*Work instructions*: Gather every line of the data below that contains the string "Sort", and copy each one out. Case counts.
===== Input for this task
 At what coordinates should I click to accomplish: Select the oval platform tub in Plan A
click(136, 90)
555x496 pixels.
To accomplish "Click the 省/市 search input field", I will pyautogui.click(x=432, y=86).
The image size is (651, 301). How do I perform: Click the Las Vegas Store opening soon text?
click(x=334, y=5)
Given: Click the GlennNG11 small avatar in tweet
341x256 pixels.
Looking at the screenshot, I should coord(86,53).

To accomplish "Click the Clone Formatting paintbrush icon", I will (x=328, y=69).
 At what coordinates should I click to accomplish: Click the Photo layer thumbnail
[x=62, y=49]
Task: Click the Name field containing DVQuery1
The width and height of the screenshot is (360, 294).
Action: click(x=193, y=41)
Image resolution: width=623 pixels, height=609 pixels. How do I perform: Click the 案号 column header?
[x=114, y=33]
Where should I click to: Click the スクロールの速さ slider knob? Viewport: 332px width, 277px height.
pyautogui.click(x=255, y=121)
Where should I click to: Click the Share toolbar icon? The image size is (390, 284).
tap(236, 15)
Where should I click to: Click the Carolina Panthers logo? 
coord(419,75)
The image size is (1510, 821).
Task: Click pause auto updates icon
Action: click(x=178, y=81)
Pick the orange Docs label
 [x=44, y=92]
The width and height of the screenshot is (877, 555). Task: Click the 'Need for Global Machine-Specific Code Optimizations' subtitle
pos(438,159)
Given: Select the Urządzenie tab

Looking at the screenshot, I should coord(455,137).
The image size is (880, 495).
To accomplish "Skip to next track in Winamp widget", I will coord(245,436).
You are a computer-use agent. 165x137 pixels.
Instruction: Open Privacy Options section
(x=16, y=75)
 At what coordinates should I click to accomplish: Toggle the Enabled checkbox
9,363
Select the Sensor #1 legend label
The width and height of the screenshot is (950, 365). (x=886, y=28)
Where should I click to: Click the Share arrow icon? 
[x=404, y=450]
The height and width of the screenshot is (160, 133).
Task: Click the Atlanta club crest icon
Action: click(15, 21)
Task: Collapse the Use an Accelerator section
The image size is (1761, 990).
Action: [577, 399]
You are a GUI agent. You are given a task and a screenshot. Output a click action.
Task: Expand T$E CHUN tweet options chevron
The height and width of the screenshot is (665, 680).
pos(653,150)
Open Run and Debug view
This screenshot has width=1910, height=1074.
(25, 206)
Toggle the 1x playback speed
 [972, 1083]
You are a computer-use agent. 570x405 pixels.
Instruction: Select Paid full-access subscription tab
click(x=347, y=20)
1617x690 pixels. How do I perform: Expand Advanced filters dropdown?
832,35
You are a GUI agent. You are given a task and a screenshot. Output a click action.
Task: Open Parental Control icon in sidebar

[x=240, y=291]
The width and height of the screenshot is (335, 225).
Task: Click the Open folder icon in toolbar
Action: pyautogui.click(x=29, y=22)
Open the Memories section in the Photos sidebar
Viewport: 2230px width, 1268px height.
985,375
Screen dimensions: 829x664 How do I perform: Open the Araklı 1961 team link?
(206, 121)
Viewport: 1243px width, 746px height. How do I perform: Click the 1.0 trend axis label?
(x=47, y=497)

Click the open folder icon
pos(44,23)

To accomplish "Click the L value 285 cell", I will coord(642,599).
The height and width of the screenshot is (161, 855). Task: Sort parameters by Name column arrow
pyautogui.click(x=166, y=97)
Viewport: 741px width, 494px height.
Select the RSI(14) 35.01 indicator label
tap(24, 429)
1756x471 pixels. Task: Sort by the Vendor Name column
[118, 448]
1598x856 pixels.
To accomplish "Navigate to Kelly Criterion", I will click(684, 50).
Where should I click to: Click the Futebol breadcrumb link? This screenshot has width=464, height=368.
==========
*Completed task*:
The height and width of the screenshot is (161, 855). Task: Sort parameters by Name column arrow
1756x471 pixels. Task: Sort by the Vendor Name column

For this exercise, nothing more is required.